═══ Records for this task ═══

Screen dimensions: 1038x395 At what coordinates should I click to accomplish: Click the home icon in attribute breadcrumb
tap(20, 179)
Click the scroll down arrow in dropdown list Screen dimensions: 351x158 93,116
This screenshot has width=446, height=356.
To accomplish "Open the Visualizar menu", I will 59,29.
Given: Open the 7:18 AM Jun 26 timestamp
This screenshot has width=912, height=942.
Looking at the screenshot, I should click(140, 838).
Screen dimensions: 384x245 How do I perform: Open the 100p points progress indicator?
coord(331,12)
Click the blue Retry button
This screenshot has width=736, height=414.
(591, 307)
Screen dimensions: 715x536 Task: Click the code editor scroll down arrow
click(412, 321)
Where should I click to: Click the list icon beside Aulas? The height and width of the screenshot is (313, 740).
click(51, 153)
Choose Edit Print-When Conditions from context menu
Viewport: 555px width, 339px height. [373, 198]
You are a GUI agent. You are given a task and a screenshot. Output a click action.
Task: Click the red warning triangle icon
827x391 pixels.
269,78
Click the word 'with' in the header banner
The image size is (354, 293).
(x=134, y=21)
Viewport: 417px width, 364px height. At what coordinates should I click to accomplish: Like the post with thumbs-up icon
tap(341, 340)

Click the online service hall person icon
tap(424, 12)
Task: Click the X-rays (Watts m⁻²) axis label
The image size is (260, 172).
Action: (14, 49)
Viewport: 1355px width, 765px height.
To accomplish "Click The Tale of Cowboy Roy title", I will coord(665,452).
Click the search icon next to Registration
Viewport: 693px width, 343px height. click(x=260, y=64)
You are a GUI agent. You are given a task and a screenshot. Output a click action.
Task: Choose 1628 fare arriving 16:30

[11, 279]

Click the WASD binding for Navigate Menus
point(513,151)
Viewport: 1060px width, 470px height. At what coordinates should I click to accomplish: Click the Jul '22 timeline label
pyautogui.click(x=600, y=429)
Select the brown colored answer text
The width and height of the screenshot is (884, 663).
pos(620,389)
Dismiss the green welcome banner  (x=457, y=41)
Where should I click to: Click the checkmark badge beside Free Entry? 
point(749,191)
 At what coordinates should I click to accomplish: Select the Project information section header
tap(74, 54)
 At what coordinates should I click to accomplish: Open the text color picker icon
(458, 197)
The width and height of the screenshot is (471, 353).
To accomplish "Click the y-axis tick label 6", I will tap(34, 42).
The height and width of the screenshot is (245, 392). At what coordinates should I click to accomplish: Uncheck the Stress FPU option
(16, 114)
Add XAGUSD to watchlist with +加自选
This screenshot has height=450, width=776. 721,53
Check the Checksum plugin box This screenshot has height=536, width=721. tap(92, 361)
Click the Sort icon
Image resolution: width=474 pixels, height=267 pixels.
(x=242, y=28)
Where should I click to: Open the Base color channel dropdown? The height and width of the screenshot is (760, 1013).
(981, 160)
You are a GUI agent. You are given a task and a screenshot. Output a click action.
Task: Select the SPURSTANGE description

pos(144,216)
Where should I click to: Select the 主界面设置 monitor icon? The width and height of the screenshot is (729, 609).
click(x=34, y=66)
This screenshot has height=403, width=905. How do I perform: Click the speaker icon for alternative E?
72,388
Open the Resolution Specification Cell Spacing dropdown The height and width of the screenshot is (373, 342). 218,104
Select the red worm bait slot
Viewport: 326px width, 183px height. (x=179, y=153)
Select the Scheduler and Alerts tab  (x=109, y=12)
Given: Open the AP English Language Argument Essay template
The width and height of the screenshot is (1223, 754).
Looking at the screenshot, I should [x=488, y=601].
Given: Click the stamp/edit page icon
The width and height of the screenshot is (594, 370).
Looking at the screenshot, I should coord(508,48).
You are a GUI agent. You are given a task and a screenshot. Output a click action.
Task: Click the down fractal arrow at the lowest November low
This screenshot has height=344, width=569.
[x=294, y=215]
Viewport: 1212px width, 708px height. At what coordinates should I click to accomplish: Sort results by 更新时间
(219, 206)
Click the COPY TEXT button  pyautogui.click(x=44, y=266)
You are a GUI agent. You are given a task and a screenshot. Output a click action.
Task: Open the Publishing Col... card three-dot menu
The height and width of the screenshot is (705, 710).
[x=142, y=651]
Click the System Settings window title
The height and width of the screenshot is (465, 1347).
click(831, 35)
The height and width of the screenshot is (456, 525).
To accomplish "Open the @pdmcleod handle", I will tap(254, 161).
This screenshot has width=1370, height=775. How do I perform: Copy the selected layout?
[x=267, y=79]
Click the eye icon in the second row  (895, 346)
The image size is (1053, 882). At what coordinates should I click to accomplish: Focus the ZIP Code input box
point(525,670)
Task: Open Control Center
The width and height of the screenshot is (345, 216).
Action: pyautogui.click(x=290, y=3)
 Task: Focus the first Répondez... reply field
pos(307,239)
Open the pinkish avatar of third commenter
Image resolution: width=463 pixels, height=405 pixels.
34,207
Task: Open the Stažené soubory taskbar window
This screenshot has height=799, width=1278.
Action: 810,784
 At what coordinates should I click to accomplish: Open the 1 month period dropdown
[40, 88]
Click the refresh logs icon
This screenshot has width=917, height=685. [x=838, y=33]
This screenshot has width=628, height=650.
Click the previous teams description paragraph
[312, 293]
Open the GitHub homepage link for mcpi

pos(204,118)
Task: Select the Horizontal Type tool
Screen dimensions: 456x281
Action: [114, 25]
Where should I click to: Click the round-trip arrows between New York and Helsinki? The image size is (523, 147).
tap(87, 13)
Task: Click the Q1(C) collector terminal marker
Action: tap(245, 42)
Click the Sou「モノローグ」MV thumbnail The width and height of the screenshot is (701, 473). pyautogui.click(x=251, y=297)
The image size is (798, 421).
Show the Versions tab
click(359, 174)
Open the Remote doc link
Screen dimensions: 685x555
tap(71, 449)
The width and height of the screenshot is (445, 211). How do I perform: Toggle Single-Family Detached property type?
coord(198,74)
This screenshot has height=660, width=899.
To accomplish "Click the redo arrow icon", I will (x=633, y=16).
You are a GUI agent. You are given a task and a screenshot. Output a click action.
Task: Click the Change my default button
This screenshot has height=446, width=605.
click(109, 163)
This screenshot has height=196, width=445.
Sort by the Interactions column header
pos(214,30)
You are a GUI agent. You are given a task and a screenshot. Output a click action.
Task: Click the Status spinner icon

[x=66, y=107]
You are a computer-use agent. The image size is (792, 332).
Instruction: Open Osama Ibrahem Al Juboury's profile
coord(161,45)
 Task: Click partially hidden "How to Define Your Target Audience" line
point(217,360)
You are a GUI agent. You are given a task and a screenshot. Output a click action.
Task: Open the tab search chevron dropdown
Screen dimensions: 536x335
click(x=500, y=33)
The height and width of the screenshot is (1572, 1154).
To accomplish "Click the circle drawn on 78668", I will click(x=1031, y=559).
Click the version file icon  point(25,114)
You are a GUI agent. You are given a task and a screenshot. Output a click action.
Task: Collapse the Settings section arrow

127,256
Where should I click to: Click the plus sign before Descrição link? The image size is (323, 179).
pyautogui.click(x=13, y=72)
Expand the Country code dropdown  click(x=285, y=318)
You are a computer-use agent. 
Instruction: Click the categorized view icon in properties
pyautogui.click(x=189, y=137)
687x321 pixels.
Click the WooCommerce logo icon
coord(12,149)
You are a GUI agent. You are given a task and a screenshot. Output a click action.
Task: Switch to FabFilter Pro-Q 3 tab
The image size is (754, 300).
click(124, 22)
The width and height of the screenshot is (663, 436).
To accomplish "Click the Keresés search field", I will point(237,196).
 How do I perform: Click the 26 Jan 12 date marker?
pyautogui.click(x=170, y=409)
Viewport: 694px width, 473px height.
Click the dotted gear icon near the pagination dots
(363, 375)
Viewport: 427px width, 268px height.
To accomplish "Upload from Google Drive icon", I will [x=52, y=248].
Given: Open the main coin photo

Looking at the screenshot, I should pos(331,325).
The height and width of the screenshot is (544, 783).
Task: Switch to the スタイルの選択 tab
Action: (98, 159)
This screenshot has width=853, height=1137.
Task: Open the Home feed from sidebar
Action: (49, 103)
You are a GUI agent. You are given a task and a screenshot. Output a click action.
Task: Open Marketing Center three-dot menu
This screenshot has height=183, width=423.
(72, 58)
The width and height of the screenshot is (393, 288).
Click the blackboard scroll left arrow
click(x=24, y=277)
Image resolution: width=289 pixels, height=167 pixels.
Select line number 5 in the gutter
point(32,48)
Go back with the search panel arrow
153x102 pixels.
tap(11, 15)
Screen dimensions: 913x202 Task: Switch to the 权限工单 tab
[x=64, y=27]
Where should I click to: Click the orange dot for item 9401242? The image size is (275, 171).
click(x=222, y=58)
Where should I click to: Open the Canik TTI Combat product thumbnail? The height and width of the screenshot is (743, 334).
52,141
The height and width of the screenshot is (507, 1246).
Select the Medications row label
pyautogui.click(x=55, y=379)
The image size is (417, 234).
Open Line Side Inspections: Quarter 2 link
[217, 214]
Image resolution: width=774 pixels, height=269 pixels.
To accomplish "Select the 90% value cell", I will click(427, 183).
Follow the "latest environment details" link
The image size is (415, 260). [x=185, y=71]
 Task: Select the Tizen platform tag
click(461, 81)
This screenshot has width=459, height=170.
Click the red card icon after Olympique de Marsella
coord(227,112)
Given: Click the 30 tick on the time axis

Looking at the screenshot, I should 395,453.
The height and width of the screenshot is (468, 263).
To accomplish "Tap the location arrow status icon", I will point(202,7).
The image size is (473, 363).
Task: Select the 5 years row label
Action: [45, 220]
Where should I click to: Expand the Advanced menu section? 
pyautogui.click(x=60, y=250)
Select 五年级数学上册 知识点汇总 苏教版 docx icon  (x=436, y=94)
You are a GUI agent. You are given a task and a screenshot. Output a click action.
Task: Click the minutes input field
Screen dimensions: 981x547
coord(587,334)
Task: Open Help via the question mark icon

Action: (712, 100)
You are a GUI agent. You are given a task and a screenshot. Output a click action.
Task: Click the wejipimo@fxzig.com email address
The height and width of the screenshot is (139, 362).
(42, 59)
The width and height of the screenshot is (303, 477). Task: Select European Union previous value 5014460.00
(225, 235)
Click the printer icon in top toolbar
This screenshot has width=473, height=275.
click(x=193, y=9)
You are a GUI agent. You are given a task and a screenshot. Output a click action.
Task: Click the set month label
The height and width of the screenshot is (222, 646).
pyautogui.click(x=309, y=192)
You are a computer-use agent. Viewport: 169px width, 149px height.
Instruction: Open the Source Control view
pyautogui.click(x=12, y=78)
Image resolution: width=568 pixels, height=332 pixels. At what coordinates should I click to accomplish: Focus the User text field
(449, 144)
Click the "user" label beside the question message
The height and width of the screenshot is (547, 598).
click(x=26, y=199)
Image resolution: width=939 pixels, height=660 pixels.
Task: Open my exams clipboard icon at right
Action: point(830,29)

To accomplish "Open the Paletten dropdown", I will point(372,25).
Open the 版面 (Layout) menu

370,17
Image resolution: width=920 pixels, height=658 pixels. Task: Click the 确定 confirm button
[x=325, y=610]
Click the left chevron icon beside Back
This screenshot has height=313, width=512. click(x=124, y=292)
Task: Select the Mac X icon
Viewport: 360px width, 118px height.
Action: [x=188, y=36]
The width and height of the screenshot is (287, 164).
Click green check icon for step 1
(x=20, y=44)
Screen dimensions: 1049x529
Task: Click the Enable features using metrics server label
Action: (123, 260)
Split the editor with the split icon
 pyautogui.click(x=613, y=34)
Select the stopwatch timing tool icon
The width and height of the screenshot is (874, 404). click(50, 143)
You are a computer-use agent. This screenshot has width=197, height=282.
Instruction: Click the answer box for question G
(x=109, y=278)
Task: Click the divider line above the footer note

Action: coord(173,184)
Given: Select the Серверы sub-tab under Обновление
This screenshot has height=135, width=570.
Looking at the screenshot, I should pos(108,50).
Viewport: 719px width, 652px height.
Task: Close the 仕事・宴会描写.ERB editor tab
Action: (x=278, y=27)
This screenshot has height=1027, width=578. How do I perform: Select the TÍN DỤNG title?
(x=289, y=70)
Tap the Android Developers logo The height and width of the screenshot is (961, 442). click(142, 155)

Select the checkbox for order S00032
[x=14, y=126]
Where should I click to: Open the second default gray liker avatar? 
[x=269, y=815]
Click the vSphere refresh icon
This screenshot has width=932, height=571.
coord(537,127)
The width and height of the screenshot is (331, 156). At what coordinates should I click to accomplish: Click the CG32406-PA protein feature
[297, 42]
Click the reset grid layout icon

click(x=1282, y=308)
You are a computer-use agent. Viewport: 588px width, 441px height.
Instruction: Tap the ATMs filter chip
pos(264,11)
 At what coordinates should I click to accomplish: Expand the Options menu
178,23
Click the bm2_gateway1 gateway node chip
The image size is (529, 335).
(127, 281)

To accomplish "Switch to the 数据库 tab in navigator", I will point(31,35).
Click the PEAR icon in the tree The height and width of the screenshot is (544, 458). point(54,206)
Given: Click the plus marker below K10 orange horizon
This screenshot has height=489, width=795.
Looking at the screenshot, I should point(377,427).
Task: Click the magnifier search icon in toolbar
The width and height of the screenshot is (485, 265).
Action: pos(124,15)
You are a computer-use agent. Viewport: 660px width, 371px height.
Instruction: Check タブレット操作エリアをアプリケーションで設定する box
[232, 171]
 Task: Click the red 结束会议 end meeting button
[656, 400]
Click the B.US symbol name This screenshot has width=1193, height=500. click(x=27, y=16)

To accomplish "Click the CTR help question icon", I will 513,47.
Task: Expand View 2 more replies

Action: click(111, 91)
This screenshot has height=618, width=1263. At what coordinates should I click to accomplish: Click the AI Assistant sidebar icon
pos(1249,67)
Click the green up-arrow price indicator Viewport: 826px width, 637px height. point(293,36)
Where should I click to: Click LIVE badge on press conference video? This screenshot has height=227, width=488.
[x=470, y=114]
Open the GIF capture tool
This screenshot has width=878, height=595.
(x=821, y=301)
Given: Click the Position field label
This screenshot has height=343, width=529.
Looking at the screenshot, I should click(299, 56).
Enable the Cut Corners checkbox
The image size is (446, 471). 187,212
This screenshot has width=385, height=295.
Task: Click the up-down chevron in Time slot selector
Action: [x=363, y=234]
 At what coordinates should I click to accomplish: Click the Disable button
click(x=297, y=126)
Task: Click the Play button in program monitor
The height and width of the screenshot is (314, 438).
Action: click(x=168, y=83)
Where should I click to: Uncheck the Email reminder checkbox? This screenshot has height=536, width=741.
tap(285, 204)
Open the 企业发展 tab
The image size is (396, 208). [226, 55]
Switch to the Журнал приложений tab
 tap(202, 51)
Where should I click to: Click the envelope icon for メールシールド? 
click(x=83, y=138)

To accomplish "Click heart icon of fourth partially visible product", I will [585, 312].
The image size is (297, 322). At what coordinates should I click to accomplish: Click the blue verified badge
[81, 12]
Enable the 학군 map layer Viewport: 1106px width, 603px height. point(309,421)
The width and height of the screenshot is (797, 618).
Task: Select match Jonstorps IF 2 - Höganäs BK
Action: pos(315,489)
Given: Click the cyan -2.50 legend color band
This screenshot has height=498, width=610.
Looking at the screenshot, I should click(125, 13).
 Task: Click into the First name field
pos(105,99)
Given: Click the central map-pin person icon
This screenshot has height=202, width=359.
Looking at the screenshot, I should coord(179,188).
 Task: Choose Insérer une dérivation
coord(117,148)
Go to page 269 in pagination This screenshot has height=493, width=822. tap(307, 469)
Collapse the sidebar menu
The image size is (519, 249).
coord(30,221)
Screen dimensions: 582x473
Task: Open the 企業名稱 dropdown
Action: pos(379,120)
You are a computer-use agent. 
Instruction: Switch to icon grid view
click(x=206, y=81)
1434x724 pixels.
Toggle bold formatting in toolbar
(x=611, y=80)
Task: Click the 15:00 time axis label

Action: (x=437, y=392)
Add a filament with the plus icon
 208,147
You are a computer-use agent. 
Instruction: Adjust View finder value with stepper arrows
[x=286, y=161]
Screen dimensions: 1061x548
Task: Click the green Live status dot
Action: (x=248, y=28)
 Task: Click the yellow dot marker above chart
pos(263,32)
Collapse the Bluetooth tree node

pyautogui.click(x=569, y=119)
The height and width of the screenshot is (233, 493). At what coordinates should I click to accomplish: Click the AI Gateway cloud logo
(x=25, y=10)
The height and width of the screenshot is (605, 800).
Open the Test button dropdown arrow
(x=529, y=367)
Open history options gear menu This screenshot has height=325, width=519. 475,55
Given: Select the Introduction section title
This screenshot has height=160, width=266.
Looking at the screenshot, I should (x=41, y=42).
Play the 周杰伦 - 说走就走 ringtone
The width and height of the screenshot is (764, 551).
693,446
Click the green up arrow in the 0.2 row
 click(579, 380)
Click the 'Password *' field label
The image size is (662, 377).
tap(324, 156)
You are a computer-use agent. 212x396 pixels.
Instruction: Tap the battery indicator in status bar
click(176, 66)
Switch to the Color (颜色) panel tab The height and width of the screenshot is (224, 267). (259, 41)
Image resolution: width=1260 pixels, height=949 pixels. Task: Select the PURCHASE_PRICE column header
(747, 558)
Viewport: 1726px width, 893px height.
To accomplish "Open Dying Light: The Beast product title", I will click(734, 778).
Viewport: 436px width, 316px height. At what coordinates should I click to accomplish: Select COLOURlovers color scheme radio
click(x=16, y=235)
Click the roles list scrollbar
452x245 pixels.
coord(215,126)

═══

## Your assignment
Could you output the lines above, exactly as written, from the one containing "Instruction: Adjust View" through the last, with both ends included and no others?

## Task answer
Instruction: Adjust View finder value with stepper arrows
[x=286, y=161]
Screen dimensions: 1061x548
Task: Click the green Live status dot
Action: (x=248, y=28)
 Task: Click the yellow dot marker above chart
pos(263,32)
Collapse the Bluetooth tree node

pyautogui.click(x=569, y=119)
The height and width of the screenshot is (233, 493). At what coordinates should I click to accomplish: Click the AI Gateway cloud logo
(x=25, y=10)
The height and width of the screenshot is (605, 800).
Open the Test button dropdown arrow
(x=529, y=367)
Open history options gear menu This screenshot has height=325, width=519. 475,55
Given: Select the Introduction section title
This screenshot has height=160, width=266.
Looking at the screenshot, I should (x=41, y=42).
Play the 周杰伦 - 说走就走 ringtone
The width and height of the screenshot is (764, 551).
693,446
Click the green up arrow in the 0.2 row
 click(579, 380)
Click the 'Password *' field label
The image size is (662, 377).
tap(324, 156)
You are a computer-use agent. 212x396 pixels.
Instruction: Tap the battery indicator in status bar
click(176, 66)
Switch to the Color (颜色) panel tab The height and width of the screenshot is (224, 267). (259, 41)
Image resolution: width=1260 pixels, height=949 pixels. Task: Select the PURCHASE_PRICE column header
(747, 558)
Viewport: 1726px width, 893px height.
To accomplish "Open Dying Light: The Beast product title", I will click(734, 778).
Viewport: 436px width, 316px height. At what coordinates should I click to accomplish: Select COLOURlovers color scheme radio
click(x=16, y=235)
Click the roles list scrollbar
452x245 pixels.
coord(215,126)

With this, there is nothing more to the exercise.